I would love to have been in the meeting where Paul Manafort pitched his services to Donald Trump. What those two grifters saw in each other may be the wet kiss that seals both of their fates.
The suspicion today, before the inevitable avalanche of more damning details, is that Manafort was in hock to Russian paymasters — i.e. oligarch/gangsters — and badly needed to “get whole” ASAP. We know that almost immediately after getting the job to run Trump’s campaign he uses that very phrase in a correspondence seeking ideas about how to monetize his new presidential candidate connection.
But come on! The guy, who has been a DC system parasite for over 30 years, with a career of shady deals in his treadworn baggage, has no concern about walking into the spotlight of a presidential campaign? No concerns that at long, long last the Justice department or US Attorney or someone will take a more focused look at what he’s been up to or … what he will now do to win an election?
Talking Points’ Josh Marshall speculates that Manafort was so desperate to resolve his debt(s) to Oleg Deripaska (and likely others) that he decided the lesser risk was in the spotlight working for Trump. As we know, Manafort, a character who regards every breath he takes as an opportunity to make a buck off someone, worked for free.
Now that’s a motivated employee.
Says Marshall in the context of Manafort suddenly increasing his value to the Russians, “… spies look for people who are crooked and people who are desperate. Manafort looks like he was both.”
So what did Trump see in Manafort? We’re told they were well acquainted with each other, but not close.

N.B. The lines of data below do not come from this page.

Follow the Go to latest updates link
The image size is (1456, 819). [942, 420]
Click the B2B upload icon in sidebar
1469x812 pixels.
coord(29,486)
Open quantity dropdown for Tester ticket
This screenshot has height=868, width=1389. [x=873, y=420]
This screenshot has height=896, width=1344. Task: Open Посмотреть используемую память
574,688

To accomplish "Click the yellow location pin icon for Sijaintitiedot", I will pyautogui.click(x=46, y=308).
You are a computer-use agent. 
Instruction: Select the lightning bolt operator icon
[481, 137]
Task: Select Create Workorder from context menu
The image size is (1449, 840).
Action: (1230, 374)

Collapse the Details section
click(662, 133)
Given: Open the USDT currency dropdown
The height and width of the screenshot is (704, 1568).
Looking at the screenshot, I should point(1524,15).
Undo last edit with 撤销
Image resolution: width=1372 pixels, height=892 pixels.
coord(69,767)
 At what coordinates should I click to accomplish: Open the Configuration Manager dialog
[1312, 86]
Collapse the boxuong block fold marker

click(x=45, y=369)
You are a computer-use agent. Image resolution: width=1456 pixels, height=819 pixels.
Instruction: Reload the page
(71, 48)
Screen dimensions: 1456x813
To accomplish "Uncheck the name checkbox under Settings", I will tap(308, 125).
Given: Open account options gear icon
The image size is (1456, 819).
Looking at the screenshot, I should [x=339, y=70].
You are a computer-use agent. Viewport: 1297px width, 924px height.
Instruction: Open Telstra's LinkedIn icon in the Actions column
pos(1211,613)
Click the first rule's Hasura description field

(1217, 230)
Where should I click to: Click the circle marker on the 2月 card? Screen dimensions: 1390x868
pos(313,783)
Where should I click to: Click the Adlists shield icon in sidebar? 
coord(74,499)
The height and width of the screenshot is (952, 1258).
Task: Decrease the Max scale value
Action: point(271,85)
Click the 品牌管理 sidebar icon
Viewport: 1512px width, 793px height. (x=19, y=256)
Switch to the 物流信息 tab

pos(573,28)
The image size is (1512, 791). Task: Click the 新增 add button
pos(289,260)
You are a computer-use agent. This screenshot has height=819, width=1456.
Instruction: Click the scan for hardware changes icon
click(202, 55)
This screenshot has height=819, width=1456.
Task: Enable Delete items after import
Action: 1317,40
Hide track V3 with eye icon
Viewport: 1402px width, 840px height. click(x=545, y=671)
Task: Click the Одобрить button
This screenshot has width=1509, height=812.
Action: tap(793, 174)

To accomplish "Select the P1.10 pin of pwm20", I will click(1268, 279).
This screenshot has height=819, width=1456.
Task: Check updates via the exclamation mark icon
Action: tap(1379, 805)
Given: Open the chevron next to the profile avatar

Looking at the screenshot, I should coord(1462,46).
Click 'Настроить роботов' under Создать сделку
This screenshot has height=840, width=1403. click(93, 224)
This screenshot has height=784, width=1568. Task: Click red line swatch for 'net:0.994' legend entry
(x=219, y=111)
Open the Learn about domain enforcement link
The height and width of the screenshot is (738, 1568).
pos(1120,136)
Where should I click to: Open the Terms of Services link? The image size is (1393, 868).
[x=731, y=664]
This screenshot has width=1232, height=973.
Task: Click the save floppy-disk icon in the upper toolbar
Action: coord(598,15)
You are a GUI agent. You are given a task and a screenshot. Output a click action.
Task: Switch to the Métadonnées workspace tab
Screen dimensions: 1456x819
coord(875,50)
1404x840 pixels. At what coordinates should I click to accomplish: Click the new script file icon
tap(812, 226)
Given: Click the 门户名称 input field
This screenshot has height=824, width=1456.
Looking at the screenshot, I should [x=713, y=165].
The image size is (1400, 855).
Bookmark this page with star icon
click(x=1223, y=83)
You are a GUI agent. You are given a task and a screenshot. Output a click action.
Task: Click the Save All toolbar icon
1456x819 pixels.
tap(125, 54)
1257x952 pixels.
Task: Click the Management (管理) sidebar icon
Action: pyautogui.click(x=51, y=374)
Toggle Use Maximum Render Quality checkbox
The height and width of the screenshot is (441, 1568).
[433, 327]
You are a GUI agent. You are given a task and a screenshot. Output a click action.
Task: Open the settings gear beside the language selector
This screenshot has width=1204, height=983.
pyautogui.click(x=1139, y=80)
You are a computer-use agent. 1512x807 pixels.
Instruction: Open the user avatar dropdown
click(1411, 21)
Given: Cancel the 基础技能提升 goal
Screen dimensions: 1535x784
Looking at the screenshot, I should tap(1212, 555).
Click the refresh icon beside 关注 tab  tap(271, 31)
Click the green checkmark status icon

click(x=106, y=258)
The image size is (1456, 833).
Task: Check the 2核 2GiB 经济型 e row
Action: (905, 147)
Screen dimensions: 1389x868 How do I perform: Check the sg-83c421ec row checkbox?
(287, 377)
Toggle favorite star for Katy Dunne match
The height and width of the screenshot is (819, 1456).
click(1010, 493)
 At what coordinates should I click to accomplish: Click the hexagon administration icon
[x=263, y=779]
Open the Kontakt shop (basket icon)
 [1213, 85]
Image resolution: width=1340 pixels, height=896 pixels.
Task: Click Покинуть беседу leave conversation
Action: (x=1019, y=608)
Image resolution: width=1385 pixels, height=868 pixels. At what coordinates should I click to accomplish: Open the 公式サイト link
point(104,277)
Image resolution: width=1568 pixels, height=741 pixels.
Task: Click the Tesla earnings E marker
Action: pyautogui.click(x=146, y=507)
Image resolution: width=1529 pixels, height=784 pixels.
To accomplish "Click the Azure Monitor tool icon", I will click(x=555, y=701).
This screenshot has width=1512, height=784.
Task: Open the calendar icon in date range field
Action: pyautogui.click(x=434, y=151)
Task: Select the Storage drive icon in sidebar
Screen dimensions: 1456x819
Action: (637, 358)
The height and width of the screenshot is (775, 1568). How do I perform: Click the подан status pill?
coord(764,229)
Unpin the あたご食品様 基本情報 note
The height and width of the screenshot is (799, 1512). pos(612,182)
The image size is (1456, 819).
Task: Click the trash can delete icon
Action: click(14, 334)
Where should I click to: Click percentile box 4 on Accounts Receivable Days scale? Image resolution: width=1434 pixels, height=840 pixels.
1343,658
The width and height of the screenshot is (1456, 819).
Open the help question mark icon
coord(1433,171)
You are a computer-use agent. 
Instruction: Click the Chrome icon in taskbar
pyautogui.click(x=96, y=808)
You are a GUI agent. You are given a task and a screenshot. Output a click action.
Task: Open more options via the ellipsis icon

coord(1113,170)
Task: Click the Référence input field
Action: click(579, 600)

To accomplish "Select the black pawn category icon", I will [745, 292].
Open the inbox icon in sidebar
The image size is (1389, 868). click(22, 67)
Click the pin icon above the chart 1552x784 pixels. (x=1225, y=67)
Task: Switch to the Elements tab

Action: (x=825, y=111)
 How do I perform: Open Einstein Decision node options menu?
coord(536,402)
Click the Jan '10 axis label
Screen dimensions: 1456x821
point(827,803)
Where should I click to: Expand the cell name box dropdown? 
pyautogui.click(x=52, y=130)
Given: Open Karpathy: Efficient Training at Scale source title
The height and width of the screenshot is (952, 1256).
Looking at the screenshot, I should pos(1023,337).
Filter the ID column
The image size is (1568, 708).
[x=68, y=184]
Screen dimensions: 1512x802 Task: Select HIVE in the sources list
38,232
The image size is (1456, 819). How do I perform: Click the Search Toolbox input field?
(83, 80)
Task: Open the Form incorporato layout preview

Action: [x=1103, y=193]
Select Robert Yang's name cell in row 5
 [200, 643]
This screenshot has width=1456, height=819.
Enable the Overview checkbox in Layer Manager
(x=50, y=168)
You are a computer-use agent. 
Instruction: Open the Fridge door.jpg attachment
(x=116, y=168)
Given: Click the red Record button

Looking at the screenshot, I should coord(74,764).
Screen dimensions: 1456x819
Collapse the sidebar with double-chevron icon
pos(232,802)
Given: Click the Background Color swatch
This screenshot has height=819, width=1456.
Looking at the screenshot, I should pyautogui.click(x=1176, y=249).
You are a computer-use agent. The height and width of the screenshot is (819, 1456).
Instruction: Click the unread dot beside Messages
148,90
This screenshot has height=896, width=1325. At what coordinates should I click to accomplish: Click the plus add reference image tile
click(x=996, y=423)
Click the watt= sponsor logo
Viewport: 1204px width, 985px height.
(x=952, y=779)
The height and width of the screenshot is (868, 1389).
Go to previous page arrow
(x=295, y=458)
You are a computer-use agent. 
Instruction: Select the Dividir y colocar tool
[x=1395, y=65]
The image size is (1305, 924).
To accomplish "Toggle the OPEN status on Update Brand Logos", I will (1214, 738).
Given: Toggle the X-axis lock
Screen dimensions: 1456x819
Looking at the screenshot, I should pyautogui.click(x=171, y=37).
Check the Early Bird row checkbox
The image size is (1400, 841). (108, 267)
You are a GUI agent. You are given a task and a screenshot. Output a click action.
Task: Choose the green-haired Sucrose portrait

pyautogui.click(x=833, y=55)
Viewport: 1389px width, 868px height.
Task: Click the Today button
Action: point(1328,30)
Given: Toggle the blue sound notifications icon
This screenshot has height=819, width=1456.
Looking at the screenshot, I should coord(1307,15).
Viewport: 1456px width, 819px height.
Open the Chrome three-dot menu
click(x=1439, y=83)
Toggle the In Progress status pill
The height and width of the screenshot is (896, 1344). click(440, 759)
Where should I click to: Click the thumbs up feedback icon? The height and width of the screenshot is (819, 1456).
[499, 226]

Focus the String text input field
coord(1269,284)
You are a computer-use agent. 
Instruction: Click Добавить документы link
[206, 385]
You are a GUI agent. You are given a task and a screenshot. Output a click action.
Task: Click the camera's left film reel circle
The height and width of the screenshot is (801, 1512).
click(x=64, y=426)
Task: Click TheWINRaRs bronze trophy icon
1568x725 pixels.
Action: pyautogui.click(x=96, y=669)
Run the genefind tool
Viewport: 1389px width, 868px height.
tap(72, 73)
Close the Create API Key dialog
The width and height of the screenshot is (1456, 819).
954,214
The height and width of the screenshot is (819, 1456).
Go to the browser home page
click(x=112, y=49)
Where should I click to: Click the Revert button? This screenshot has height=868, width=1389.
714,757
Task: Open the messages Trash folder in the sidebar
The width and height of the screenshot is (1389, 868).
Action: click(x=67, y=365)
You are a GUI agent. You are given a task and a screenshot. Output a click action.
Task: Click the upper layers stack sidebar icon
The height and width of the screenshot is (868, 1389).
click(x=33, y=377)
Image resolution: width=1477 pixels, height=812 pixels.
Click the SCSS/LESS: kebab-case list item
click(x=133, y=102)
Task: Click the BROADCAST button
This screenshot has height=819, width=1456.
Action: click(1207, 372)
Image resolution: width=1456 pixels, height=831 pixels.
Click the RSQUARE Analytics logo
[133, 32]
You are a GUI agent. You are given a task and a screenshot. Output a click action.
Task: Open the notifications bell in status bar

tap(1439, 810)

Besides a relationship with (yet another career long grifter) Roger Stone, the one thing they absolutely had in common, and which I suspect they knew about each other, were long-term relationships with Russians laundering money, in Trump’s case through wildly over-priced purchases of Trump real estate.
But what does Manafort promise to deliver? As of yesterday we now know Team Trump was being baited with the prospect of Hillary e-mails as far back as March, months before they eventually dropped, (within hours of the Access Hollywood tape.) Did Manafort promise to make that delivery happen? Did he convince Trump that he knew the right people to make it happen? Had he heard offers of cooperation from the Russian hacking operation? Did Trump see in him, a veteran grifter, a guy who could weaponize such information and not screw up?
We know that Manafort had some kind of role in dropping that plank about arming Ukrainians against the Russians. That move — though symbolic — had to have impressed Russians watching to see what they might get for their money, or at least their continued patience until Manafort delivered the money he owed.
But now that he’s under house arrest, with no chance of repaying whatever he owes Deripaska (and other Russian mobsters) how does Manafort see a way to defeat these first charges, much less all the others very likely to come down thanks to George Papadopoulos’ guilty plea, and “proactive cooperation”, (i.e. wearing a wire to talk to campaign and White House supervisors)? Russian oligarchs with millions in property all over Western Europe and the United States have to see a Manafort under arrest as worse than useless to them. If he starts singing, aggressive US attorneys (if there are any left after the Trump purge) will be delighted to move on those empty $5 million condos glutting markets in New York, London, San Francisco and everywhere else.
And then, as has been noticed, let’s not forget Gen. Flynn, about whom nothing was said yesterday. If Mueller kept Papadopoulos’s guilty plea under wraps for months, fair speculation says he’s got something similar going with Flynn.